Seizures may be provoked and unprovoked. Provoked seizures are due to a temporary event such as low blood sugar, alcohol withdrawal, abusing alcohol together with prescription medication, low blood sodium, fever, brain infection, flashing images or concussion. Unprovoked seizures occur without a known or fixable cause such that ongoing seizures are likely. Unprovoked seizures may be exacerbated by stress or sleep deprivation. Epilepsy describes brain disease in which there has been at least one unprovoked seizure and where there is a high risk of additional seizures in the future. Conditions that look like epileptic seizures but are not include: fainting, nonepileptic psychogenic seizure and tremor.
A seizure that lasts for more than a brief period is a medical emergency.

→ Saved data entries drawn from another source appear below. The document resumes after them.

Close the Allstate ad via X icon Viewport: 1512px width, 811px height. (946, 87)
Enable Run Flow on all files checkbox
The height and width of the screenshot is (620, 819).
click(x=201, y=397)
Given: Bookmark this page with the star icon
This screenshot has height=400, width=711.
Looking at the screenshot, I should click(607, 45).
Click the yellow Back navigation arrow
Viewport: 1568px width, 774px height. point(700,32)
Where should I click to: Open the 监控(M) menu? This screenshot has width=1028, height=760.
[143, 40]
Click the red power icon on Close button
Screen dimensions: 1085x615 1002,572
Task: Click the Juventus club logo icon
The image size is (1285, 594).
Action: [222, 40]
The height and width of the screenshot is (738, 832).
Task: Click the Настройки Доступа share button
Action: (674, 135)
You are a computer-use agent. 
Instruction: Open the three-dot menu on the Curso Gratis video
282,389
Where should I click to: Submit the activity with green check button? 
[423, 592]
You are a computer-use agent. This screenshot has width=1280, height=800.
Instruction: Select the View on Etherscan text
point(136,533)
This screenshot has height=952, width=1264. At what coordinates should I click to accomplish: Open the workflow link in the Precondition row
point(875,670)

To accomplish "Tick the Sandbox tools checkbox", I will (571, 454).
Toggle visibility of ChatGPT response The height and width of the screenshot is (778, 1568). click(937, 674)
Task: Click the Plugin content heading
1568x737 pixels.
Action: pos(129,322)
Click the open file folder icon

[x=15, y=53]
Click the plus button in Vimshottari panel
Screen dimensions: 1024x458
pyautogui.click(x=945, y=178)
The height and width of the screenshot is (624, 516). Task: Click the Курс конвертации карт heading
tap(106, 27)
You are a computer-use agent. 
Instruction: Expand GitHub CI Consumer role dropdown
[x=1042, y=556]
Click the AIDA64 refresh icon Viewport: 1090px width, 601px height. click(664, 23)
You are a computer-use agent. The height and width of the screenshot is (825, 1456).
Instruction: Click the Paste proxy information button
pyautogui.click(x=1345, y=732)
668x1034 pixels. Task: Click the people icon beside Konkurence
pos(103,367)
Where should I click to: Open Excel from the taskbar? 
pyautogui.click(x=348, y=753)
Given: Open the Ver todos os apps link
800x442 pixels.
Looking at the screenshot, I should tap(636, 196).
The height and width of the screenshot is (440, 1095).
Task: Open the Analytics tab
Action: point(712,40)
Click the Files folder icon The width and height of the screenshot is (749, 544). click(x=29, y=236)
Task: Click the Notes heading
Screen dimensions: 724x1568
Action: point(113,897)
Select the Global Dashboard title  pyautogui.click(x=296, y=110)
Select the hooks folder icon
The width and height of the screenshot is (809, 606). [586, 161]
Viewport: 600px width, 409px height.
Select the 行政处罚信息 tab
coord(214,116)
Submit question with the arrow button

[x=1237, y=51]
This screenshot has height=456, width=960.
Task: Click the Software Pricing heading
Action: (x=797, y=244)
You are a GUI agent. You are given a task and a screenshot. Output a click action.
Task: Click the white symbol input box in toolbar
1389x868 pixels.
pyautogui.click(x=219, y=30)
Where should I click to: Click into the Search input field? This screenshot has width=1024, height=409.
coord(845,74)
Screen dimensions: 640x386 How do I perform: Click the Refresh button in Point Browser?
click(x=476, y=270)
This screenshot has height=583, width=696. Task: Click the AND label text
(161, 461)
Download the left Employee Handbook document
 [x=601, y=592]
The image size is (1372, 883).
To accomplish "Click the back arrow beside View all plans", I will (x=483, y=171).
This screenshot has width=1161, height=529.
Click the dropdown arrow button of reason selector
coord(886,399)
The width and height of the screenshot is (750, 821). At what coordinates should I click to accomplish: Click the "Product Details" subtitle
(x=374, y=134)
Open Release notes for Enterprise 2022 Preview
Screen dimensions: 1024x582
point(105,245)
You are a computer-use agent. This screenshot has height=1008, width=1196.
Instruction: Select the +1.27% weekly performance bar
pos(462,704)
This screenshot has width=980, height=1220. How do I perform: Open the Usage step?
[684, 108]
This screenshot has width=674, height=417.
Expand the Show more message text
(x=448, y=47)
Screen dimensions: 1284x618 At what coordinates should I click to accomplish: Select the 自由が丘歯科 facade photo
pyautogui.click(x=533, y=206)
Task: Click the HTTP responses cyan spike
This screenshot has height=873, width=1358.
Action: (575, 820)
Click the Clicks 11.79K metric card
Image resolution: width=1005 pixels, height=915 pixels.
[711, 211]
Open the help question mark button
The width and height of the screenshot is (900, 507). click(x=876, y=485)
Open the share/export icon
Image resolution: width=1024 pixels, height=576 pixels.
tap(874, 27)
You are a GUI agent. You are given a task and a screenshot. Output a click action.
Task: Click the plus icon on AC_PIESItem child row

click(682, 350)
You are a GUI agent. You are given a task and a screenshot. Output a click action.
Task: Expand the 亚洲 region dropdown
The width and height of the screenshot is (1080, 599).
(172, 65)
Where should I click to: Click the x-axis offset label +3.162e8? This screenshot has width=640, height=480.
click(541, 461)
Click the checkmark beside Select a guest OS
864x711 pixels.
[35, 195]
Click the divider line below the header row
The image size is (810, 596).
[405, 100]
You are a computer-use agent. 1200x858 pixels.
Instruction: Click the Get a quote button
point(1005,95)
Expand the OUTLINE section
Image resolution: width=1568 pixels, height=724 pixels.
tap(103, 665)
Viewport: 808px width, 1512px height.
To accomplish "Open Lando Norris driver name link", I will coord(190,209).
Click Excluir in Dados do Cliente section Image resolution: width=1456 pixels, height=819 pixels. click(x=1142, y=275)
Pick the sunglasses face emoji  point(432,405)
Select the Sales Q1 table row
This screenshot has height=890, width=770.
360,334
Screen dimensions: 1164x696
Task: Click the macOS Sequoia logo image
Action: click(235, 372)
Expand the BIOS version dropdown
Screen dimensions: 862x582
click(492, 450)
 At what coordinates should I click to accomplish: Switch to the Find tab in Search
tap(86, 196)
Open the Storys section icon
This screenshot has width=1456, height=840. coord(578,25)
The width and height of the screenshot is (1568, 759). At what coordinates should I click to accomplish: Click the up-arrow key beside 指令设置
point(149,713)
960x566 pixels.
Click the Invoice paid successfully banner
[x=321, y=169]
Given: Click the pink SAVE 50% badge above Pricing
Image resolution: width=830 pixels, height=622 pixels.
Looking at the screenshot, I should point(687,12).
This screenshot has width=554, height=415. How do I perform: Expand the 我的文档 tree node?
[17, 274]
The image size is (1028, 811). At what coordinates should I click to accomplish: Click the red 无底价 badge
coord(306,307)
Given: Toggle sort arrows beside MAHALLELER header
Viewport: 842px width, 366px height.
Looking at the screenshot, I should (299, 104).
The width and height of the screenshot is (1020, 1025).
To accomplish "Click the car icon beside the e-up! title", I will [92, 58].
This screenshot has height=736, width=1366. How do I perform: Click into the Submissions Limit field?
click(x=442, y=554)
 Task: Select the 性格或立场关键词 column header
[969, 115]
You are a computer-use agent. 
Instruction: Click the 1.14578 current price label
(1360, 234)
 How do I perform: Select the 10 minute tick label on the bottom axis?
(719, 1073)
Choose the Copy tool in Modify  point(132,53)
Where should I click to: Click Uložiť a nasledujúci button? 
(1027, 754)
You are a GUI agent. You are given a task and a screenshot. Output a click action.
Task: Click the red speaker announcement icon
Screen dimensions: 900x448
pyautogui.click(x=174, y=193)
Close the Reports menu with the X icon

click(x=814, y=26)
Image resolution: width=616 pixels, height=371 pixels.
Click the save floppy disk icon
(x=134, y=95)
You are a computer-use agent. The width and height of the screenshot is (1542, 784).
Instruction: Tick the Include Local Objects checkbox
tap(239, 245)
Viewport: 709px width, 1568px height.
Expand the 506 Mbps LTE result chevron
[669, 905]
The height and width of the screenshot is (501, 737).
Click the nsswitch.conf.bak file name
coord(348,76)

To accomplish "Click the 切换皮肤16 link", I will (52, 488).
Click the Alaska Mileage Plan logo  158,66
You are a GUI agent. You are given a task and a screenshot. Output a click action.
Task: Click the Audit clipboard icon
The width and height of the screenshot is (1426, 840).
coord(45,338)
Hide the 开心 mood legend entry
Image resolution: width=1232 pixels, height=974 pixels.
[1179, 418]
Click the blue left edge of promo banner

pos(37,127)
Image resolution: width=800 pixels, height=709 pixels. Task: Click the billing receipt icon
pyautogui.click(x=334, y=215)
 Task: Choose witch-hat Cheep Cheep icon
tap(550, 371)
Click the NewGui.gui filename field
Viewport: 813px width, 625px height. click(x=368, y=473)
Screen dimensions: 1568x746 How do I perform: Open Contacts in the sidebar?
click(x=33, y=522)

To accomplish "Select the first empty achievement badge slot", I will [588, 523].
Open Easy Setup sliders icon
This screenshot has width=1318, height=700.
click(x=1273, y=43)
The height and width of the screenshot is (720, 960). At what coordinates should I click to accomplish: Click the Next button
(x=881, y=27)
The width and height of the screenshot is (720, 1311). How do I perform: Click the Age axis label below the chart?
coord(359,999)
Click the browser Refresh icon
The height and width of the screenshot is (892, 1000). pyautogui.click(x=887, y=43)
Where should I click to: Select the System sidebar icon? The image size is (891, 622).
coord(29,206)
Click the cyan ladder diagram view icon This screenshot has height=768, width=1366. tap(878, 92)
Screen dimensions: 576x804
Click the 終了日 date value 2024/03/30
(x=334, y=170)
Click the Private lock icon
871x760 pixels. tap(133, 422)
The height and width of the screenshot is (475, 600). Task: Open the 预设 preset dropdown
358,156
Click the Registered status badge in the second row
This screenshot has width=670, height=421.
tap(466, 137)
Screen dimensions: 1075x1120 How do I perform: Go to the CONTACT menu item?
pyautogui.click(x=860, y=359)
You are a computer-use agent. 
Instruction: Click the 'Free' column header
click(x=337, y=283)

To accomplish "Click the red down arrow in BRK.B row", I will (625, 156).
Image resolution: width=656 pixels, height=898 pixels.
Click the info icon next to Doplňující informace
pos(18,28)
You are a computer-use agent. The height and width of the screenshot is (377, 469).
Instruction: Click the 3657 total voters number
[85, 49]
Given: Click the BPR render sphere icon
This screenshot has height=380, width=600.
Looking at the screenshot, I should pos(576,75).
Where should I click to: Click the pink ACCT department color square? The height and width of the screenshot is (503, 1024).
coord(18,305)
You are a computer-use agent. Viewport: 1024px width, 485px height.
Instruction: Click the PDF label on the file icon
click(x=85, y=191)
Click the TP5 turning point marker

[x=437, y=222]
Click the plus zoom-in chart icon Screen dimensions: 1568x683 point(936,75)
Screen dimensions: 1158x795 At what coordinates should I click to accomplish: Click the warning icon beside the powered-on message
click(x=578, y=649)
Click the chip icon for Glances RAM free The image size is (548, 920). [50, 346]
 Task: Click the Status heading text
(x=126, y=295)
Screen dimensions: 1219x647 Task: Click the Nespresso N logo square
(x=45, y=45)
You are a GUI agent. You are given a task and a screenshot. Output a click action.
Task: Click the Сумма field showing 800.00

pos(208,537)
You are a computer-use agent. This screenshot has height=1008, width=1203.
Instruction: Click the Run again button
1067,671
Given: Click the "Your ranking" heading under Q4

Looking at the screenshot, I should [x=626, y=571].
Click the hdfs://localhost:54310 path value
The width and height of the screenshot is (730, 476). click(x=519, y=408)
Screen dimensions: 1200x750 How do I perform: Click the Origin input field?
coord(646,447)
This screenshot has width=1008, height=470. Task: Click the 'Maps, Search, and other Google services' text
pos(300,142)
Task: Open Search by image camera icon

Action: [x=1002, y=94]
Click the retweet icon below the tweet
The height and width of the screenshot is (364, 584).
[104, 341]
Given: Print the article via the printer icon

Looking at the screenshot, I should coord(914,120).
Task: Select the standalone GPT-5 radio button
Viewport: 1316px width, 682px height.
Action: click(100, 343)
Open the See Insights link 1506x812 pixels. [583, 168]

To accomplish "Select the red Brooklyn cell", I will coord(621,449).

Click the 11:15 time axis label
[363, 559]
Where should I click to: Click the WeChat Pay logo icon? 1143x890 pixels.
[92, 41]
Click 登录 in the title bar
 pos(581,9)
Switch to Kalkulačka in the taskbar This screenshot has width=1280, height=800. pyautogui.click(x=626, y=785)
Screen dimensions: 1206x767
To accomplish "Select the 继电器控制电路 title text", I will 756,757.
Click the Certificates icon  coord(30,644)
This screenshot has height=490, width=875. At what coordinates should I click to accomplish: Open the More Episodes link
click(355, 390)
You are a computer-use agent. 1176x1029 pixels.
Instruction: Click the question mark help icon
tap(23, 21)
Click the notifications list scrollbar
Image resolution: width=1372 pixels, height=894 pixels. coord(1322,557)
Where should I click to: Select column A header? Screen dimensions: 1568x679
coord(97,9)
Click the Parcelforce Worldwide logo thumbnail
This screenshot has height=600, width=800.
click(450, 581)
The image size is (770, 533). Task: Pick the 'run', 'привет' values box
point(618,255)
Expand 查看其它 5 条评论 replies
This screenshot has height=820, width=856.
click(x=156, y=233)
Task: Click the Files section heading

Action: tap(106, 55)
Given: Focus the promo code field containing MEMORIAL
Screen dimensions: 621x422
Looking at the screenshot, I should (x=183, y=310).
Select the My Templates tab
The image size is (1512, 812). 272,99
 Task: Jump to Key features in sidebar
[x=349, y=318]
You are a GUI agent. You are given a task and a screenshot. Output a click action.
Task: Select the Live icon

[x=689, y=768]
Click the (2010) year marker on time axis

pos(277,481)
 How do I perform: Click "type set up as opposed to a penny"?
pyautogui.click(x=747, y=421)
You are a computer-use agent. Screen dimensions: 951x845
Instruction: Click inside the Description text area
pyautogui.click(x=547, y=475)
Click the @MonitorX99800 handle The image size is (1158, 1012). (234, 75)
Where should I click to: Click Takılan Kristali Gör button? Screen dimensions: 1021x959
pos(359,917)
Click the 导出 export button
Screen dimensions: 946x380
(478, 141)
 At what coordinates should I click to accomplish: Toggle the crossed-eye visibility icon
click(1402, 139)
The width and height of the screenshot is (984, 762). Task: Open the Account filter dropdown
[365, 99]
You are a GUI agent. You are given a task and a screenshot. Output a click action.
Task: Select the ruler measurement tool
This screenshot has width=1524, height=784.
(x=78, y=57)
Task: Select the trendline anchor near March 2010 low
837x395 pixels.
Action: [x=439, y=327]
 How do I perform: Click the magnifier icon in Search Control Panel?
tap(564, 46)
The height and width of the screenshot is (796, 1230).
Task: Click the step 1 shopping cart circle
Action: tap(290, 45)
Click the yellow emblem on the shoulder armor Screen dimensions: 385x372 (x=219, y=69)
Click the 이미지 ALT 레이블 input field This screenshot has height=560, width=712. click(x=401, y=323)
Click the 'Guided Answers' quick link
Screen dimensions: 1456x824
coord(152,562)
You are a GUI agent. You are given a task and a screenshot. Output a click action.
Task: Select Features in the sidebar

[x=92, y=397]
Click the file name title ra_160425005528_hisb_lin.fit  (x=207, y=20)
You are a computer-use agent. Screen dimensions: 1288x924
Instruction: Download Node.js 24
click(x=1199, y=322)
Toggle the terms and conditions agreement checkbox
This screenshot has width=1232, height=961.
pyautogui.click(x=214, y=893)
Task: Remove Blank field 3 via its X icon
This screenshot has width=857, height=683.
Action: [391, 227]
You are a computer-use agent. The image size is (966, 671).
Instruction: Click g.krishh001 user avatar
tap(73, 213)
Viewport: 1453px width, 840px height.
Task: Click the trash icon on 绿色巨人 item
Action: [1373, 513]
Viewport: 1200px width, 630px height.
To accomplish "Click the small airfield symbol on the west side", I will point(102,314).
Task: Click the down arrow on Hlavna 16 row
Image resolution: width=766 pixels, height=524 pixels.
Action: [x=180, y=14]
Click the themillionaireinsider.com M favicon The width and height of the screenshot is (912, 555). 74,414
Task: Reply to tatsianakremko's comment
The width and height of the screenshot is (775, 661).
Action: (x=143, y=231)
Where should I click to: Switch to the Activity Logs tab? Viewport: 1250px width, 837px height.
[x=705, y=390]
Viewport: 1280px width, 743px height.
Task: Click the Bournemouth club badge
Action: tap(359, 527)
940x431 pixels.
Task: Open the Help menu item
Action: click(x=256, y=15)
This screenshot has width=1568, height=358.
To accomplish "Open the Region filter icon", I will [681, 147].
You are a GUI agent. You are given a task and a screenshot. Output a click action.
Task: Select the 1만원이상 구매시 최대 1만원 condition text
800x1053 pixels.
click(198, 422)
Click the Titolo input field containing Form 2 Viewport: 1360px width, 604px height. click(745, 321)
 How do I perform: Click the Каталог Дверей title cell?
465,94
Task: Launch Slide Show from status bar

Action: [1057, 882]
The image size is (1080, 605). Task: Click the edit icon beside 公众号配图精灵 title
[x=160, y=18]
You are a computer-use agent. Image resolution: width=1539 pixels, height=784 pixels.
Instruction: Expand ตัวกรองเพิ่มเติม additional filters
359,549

Any seizure lasting longer than five minutes should be treated as status epilepticus. A first seizure generally does not require long-term treatment with anti-seizure medications unless a specific problem is found on electroencephalogram (EEG) or brain imaging. Typically it is safe to complete the work-up following a single seizure as an outpatient. In many, with what appears to be a first seizure, other minor seizures have previously occurred.
Up to 10% of people have had at least one epileptic seizure in their lifetime. Provoked seizures occur in about 3.5 per 10,000 people a year while unprovoked seizures occur in about 4.2 per 10,000 people a year. After one seizure, the chance of experiencing a second one is about 40%. Epilepsy affects about 1% of the population at any given time.